BEGIN Article

# Request: Real Life Villains of ENWorld



## jmucchiello (May 23, 2006)

That thread was so much fun, now that it's closed, how about archiving it?

(Oh and if one of you could merge this post into that thread I'd be most amused as it would be one of the few non-moderator postings in the thread.  )


----------



## Piratecat (May 23, 2006)

jmucchiello said:
			
		

> (Oh and if one of you could merge this post into that thread I'd be most amused as it would be one of the few non-moderator postings in the thread.  )



I would, but that thread is closed so NO ONE CAN POST IN IT!

Not that you can tell.

Hmmph.


----------



## blargney the second (May 23, 2006)

That thread is pretty funny


----------



## Knight Otu (May 23, 2006)

Piratecat said:
			
		

> I would, but that thread is closed so NO ONE CAN POST IN IT!
> 
> Not that you can tell.
> 
> Hmmph.



I, for one, cannot post in that thread. :\


----------



## Piratecat (May 23, 2006)

Knight Otu said:
			
		

> I, for one, cannot post in that thread.



When one of those good-for-nothing "mods" moves it to your forum, you will!


----------



## Thornir Alekeg (May 24, 2006)

I think Piratecat is great! He's FAR better than those other mods!  They smell, and Piratecat is way better then THEY are.  Especially than Nemmerle, who is nothing more than a gambado in disguise. Ptui. Or Pie-lore-hole. What's up with HIM?

In fact, I declare a Piratecat revolution! Viva el Gato de Pirata!


----------



## guedo79 (May 24, 2006)

Yes yes.  Revolution! Mutiny!

We shall all become mods and they shall be forced to be puny users.  That will teach them to abuse their power.


----------



## Pielorinho (May 24, 2006)

guedo79 said:
			
		

> Yes yes.  Revolution! Mutiny!
> 
> We shall all become mods and they shall be forced to be puny users.  That will teach them to abuse their power.



The funny thing is, between noon and one on Wednesdays, there's a glitch in the board that lets anyone act as a mod:  you can edit posts, ban people, and so forth.  It's just kind of hard to find the controls.

Crap, was I not supposed to tell them that?

Daniel


----------



## Piratecat (May 24, 2006)

END Article

Exercise requirements.
**a)** Please repeat the passage of the forum thread starting with "The funny thing" and going on through "tell them that?".
**b)** Name each distinct user who has a post header in the forum thread.
These items were taken from a different source than the forum thread.

BEGIN Provided material

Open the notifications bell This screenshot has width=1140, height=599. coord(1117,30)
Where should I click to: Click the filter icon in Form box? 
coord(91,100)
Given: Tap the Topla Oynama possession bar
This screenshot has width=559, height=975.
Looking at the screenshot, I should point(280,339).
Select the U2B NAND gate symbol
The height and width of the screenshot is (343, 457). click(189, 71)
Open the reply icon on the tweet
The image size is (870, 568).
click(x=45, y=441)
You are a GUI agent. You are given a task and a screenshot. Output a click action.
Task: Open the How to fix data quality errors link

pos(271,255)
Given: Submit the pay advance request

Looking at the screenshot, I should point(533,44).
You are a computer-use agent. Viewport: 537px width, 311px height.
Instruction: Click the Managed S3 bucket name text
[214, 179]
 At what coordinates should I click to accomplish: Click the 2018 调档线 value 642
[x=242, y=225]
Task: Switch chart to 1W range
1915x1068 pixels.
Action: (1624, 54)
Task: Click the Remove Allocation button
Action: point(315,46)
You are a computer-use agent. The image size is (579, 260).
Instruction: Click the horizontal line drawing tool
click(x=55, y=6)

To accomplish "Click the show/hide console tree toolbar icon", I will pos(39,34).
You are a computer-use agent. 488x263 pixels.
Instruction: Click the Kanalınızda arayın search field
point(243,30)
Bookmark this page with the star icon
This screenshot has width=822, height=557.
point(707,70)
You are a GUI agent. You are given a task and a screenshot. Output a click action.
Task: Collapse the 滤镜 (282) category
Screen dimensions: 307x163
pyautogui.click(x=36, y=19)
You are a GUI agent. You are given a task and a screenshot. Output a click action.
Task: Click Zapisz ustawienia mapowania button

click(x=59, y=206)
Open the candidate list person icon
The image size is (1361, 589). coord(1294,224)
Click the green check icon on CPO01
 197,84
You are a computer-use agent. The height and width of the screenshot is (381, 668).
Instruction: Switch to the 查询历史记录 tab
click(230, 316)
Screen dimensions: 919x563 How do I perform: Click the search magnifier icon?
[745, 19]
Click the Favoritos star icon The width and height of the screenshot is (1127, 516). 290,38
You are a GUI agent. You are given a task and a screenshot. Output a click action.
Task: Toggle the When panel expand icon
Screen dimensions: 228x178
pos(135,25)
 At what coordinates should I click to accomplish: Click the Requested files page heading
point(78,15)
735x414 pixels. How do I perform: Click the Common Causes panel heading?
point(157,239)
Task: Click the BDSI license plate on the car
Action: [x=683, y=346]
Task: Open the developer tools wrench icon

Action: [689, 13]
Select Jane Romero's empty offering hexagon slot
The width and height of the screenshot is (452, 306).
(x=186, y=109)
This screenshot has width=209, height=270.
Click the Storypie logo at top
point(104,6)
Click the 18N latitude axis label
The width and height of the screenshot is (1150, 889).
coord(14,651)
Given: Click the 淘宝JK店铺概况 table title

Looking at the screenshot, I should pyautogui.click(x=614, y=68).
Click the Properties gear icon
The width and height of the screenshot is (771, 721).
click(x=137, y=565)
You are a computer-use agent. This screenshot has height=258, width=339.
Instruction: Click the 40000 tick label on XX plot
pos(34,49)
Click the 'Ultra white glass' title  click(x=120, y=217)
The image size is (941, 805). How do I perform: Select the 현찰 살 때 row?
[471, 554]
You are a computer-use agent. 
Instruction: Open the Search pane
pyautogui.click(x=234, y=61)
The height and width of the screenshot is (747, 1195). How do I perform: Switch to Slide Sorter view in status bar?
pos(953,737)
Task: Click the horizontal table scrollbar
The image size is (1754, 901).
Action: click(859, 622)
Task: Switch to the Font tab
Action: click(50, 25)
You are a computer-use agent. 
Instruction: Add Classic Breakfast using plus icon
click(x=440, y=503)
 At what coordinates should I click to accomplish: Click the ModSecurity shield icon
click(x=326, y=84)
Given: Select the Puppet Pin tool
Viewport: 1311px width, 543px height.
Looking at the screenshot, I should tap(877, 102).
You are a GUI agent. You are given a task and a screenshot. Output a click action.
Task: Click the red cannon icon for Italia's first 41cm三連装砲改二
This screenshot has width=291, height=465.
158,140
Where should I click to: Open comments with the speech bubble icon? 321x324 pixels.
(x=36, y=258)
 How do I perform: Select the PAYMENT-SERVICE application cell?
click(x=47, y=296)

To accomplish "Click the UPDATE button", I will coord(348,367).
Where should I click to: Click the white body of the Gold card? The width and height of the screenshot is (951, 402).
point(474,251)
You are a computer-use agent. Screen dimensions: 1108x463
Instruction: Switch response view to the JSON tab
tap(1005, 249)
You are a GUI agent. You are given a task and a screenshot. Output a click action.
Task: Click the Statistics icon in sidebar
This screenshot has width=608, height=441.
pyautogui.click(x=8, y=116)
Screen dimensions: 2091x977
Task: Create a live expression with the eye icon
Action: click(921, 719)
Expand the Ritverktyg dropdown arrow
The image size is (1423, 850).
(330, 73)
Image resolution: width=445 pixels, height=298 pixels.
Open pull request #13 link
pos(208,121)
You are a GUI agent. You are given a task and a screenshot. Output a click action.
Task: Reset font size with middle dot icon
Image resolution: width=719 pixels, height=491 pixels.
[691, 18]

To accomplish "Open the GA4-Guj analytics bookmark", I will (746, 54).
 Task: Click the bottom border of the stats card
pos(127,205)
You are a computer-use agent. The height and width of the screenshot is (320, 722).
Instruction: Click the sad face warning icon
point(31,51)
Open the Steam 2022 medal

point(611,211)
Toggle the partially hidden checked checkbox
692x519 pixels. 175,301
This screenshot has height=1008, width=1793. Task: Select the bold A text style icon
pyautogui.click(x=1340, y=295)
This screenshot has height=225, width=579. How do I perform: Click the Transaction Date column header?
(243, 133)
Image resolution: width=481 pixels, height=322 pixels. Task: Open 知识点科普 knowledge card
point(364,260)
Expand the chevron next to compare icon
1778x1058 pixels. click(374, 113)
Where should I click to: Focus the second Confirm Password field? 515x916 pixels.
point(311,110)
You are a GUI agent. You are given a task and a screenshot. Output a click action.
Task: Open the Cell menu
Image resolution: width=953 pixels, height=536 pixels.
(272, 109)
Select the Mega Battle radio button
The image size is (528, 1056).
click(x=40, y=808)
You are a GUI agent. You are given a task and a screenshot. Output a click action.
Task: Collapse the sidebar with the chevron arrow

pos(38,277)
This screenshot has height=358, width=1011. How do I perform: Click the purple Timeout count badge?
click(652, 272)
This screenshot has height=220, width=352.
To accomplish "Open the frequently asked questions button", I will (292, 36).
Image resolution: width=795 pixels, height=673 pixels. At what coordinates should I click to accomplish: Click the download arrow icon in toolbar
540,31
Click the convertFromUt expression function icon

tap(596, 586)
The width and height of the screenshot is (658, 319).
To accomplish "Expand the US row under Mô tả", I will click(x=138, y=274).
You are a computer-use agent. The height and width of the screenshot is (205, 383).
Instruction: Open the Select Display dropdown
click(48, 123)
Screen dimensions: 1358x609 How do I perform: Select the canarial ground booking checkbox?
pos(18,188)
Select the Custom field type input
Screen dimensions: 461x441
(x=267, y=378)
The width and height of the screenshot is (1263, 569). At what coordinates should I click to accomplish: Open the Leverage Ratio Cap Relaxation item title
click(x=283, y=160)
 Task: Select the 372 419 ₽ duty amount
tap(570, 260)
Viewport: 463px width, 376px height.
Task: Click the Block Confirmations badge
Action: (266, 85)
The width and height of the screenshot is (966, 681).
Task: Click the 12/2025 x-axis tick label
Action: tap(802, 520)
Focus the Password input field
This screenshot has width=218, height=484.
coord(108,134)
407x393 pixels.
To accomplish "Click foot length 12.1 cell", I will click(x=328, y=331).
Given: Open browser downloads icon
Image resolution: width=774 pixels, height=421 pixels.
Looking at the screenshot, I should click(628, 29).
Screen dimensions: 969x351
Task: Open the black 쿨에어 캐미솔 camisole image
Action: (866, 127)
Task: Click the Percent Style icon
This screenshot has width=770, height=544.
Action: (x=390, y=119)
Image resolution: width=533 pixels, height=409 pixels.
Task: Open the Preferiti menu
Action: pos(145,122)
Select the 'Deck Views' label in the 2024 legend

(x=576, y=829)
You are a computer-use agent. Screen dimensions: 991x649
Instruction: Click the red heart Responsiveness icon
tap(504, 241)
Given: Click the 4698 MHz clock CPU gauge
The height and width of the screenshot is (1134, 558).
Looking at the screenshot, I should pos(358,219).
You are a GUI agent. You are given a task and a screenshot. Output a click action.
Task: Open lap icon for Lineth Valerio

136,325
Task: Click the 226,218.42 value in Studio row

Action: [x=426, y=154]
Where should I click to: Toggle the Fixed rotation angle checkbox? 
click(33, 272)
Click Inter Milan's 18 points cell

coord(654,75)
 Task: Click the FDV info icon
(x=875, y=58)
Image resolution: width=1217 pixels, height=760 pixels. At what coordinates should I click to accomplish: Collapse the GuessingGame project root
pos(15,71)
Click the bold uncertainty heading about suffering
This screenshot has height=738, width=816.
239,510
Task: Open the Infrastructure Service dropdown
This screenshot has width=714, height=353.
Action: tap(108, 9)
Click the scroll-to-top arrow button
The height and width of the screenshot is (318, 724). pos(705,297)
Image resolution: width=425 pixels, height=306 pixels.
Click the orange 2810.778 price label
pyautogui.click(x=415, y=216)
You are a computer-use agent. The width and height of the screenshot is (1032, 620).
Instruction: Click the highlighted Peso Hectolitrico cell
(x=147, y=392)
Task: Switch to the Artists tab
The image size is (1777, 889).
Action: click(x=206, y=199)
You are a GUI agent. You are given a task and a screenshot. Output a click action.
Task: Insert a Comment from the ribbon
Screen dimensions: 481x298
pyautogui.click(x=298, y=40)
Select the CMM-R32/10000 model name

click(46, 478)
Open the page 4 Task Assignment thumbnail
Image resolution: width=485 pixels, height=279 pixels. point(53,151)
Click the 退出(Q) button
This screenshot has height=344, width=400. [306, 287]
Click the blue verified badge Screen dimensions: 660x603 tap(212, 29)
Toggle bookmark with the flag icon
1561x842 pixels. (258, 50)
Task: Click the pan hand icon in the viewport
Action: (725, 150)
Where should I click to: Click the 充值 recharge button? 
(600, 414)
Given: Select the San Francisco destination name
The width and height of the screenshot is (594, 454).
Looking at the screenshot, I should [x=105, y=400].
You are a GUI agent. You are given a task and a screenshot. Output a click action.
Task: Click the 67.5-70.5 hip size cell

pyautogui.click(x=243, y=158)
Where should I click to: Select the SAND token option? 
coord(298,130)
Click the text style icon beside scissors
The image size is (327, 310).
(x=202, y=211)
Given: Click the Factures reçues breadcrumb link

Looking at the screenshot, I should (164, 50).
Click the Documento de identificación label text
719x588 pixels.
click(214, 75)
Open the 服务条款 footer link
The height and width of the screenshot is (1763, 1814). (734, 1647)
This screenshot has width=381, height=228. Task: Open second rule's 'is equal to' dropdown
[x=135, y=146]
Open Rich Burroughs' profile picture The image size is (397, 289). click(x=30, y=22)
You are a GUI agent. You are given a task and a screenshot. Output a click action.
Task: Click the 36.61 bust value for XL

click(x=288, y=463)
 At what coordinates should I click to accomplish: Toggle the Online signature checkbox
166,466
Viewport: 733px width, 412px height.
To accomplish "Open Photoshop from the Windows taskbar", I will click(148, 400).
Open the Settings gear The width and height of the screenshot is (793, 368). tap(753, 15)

END Provided material

Solved problems.
**a)**
The funny thing is, between noon and one on Wednesdays, there's a glitch in the board that lets anyone act as a mod:  you can edit posts, ban people, and so forth.  It's just kind of hard to find the controls.

Crap, was I not supposed to tell them that?

**b)**
jmucchiello
Piratecat
blargney the second
Knight Otu
Thornir Alekeg
guedo79
Pielorinho